To find it: call the cached function twice with the same positional argument but different keyword arguments — e.g., f(1, multiplier=2) then f(1, multiplier=3). If both return the same value, add print(key) inside the decorator to show the key is identical for both calls.

Extend a base class with new attributes

Create an instance of the subclass and try to access an attribute that is set in the parent's __init__. Does it exist?

i
class Animal:
    def __init__(self, name, sound):
        self.name = name
        self.sound = sound

    def speak(self):
        return f"{self.name} says {self.sound}"


class Dog(Animal):
    def __init__(self, name):
        self.tricks = []

    def learn_trick(self, trick):
        self.tricks.append(trick)

    def show_tricks(self):
        return f"{self.name} knows: {', '.join(self.tricks)}"


if __name__ == "__main__":
    dog = Dog("Rex")
    dog.learn_trick("sit")
    dog.learn_trick("shake")
    print(f"Tricks: {dog.tricks}")
    print(dog.speak())
Show explanation

The bug is forgetting super().__init__(), so the parent's __init__ is never called and required attributes are missing when a subclass method tries to use them.

Shows: Python's method resolution order and how to use super() correctly.

To find it: instantiate the subclass and immediately try to access a parent-defined attribute. The AttributeError names the missing attribute. Search the subclass __init__ for a call to super().__init__() — its absence is the cause.

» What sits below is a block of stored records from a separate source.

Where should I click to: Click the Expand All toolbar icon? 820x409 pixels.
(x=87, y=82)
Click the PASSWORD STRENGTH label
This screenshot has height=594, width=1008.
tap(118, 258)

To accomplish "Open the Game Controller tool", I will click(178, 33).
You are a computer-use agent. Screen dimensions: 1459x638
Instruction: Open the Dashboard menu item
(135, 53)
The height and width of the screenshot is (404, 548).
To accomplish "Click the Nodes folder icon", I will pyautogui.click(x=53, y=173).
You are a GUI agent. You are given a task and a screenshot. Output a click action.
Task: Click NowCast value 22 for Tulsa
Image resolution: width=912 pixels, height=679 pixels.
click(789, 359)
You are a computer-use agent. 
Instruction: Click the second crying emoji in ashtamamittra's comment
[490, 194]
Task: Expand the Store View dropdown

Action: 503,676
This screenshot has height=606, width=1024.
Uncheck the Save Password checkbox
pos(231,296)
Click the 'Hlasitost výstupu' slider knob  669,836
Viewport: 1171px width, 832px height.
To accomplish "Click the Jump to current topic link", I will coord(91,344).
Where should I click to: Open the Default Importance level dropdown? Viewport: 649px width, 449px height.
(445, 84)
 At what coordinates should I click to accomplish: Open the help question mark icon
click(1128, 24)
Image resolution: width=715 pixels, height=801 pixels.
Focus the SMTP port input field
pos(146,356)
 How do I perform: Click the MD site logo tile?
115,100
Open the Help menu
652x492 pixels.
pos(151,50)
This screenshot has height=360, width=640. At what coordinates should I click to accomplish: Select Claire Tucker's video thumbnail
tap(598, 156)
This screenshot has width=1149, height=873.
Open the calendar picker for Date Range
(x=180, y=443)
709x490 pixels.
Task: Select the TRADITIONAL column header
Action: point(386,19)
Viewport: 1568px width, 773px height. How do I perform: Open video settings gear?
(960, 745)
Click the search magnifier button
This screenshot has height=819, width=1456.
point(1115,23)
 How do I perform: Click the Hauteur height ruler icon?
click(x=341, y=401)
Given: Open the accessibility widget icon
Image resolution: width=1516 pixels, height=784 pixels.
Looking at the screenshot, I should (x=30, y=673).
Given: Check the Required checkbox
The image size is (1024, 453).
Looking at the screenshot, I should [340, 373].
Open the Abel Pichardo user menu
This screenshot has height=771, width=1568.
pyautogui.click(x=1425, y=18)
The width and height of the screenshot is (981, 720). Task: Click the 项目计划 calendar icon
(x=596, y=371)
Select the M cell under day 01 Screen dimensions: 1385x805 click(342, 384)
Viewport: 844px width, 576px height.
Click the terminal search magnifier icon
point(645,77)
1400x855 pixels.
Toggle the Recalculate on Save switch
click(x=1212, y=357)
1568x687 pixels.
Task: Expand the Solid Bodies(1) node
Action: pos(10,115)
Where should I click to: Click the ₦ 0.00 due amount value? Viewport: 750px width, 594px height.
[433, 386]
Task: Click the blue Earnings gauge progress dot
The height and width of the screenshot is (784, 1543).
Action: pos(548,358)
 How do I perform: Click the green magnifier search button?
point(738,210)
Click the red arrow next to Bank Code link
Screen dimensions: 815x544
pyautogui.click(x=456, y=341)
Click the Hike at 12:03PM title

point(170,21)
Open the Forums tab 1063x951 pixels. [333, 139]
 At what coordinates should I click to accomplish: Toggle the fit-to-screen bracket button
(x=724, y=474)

Write results to disk when processing fails

Run the script so that it raises an exception part-way through writing. Then open the output file. Does it contain complete data?

i
import os
import sys


def summarize(input_file, output_file):
    """Write uppercased non-blank lines from input_file to output_file."""
    out = open(output_file, "w")
    with open(input_file) as f:
        for line in f:
            line = line.rstrip("\n")
            if not line:
                raise ValueError(f"Unexpected blank line in {input_file!r}")
            out.write(line.upper() + "\n")
    out.close()


if __name__ == "__main__":
    input_file = sys.argv[1] if len(sys.argv) > 1 else "unclosed.txt"
    output_file = "unclosed_out.txt"

    try:
        summarize(input_file, output_file)
    except ValueError as e:
        print(f"Error: {e}")

    if os.path.exists(output_file):
        with open(output_file) as f:
            lines = f.readlines()
        print(f"Output has {len(lines)} line(s) — may be incomplete (buffer not flushed)")
        for line in lines:
            print(f"  {line!r}")
i
first line
second line

fourth line after blank
fifth line
Show explanation

The bug is using open() without a with statement. When an unhandled exception occurs midway through, the output file is left partially written because the write buffer is never flushed and close() is never called.

Shows: why context managers guarantee file cleanup even when exceptions occur, and how to use with open(…) as f to prevent data loss.

To find it: run the script so that it raises an exception midway through writing, then open the output file in a text editor. Count the records. If the count is less than expected, the buffer was never flushed — close() was never called because the exception skipped it.